**Task statement**: Show every line from the entries that follow which holds the word "agent".

---

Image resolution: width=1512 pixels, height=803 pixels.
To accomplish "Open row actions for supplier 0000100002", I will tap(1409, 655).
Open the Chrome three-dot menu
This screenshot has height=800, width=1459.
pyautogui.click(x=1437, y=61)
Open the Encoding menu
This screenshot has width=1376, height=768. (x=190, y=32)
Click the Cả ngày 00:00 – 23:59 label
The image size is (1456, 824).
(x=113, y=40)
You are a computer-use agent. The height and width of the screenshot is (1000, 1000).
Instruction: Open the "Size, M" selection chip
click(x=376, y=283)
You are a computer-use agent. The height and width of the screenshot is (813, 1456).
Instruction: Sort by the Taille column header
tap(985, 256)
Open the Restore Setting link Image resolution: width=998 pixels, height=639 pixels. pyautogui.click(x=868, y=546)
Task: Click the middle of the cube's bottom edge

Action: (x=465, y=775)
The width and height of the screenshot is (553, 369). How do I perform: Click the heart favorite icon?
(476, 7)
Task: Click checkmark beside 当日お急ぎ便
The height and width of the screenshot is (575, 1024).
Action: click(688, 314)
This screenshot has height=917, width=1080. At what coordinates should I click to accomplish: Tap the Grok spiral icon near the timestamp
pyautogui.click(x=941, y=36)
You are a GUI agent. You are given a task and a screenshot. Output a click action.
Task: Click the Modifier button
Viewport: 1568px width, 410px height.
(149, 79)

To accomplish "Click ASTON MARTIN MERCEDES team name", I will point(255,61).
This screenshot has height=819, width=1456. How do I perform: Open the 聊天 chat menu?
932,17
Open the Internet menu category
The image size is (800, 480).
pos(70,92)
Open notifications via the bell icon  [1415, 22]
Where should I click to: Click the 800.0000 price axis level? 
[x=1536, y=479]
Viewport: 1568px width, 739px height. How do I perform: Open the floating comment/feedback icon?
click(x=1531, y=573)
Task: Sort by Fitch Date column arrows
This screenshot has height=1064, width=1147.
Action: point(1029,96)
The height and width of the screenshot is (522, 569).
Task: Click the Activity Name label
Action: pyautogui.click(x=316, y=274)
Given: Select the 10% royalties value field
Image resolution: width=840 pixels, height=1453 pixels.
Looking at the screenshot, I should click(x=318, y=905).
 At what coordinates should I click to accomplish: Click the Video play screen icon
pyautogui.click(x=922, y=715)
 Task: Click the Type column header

---

**Answer area**:
You are a computer-use agent. The height and width of the screenshot is (1000, 1000).
You are a computer-use agent. The height and width of the screenshot is (813, 1456).
You are a GUI agent. You are given a task and a screenshot. Output a click action.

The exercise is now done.